Rather whimsically smiling, the black-bearded captain held up both his hands, crying “Halt!” to his troop, who obeyed the command in somewhat amused wonder.
“You needn’t to smile so nice as all that,” snapped the old lady. “I’ve half a mind to shoot you. And you tell that man of yours to let Jimmie go. You got the captain, but you ain’t goin’ to get Jimmie, too!”
And then she felt around her shoulders the iron arm of one of the Confederate troopers, whose horse had been concealed by the cottage, but who had slipped round in back of her.
Desperately she tried to turn the muzzle of the gun on him, but his strong hand slipped down on her arm, caught the revolver and wrenched it from her.
She faced the captain again, her shoulders up, ready.
“Tell your murderers to finish me, too,” she said.
The captain of cavalry, for all his big bulk, slipped from his horse as easily as a youngster dismounting before his sweetheart.

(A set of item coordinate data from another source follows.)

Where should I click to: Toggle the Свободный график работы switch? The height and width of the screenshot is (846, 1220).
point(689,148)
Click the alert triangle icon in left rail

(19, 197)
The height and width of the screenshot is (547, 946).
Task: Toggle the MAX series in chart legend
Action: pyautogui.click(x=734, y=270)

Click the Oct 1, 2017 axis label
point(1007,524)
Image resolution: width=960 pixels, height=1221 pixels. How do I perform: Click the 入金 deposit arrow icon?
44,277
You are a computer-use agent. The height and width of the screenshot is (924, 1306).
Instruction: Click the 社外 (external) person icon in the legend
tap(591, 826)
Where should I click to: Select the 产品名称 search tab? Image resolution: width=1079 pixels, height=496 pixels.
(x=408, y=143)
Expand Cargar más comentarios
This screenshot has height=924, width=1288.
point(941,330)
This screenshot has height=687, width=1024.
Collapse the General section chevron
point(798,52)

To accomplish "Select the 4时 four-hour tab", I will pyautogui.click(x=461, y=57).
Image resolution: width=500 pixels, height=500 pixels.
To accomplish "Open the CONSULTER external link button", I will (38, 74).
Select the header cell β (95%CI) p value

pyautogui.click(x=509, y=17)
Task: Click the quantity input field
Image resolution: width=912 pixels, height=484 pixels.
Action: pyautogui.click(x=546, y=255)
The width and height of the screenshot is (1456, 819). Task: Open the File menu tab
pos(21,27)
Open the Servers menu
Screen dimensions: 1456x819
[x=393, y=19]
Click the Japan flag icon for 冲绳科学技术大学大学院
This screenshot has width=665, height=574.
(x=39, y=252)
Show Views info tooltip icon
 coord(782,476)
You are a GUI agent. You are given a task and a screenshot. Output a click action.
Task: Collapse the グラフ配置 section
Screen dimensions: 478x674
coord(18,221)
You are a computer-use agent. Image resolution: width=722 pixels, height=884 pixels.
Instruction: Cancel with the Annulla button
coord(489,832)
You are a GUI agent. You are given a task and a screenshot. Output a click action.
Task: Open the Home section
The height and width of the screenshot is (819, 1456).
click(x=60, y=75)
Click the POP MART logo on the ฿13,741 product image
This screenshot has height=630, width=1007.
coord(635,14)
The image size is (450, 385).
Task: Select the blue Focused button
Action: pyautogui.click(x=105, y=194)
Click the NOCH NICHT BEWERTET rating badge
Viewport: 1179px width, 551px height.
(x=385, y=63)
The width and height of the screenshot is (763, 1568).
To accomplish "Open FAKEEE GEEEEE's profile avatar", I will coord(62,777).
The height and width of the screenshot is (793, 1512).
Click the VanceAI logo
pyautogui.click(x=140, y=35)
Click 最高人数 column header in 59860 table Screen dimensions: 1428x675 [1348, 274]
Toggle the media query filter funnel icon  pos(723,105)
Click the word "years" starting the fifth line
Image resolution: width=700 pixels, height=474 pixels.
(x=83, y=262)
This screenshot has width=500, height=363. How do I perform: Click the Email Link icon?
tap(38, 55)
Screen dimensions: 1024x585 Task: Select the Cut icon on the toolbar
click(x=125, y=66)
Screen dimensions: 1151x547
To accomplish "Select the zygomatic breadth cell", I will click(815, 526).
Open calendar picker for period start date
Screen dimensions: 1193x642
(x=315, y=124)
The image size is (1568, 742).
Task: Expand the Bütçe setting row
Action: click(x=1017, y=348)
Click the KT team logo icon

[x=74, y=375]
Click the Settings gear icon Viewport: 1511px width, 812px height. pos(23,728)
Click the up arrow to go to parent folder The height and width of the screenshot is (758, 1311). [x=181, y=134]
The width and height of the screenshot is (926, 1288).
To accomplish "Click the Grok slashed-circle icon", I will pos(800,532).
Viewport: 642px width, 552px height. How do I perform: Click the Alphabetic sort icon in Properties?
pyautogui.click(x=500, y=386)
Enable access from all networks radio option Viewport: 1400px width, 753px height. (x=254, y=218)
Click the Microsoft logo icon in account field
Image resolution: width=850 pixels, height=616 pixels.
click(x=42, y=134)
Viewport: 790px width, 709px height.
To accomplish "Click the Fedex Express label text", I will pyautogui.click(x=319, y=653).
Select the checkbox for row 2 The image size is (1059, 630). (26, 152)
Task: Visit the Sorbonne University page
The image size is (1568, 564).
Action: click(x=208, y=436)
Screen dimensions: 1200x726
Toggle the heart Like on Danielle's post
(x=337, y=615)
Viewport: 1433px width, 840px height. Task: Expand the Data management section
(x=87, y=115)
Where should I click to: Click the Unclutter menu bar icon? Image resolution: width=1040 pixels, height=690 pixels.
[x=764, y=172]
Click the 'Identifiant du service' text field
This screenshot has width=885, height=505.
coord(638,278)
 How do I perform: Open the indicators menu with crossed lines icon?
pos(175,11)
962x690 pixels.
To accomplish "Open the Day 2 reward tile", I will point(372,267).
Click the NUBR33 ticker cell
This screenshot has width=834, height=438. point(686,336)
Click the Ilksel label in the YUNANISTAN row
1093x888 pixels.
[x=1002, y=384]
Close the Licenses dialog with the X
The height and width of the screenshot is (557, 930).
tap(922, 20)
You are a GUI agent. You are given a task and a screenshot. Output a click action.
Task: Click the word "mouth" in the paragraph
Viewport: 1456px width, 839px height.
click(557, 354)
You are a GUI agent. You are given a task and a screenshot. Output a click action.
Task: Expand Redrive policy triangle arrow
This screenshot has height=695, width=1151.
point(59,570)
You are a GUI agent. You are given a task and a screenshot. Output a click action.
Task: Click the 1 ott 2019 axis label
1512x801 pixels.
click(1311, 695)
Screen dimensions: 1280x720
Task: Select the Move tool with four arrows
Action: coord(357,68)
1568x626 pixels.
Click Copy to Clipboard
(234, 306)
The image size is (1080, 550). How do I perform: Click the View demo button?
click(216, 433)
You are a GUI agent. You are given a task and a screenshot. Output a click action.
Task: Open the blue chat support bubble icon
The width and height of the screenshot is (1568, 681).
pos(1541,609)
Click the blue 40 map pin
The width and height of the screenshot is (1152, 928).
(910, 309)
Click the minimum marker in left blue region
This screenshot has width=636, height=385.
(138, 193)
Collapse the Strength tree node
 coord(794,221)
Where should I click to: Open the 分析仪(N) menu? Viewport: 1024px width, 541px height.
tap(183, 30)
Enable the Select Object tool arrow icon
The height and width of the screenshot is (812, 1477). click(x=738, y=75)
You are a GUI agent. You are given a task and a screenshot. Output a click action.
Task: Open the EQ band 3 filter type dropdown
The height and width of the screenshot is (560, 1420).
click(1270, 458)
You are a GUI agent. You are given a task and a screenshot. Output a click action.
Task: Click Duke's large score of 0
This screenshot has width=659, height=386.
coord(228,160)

“Ma’am,” he said, “we’re soldiers, but Ah reckon we ain’t quite murderers. Mah mother’s a powerful lot like you, ma’am, and Ah reckon Ah love her most’s well most sons do. Sanders, let that boy go. And Ah hope your husband ain’t killed, ma’am. And, ma’am, Ah reckon you’re a praying woman—will you think of my mother to-night when you say your prayers? Last Ah heard, there was a right smart o’ Yanks burnin’ an’ raidin’ near her house, an’—
“Mount! Ride! Trot!”
Standing in the lane, watching the bunch of Confederate cavalry go swirling along the turnpike, bound on a raid right for the Federal lines, the old lady suddenly bent back her shoulders and saluted.